Reproduce the data word for word, from the line containing "Task: Click the 2.7 kg weight value" through the line containing "Action: (1279, 578)", including both of those lines.

● **Supplied entries**
(begin)
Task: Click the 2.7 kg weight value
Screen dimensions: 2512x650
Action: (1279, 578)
(end)
(begin)
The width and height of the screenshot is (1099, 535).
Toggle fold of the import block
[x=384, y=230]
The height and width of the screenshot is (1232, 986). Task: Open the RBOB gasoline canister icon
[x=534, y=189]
(end)
● **Response to this exercise**
Task: Click the 2.7 kg weight value
Screen dimensions: 2512x650
Action: (1279, 578)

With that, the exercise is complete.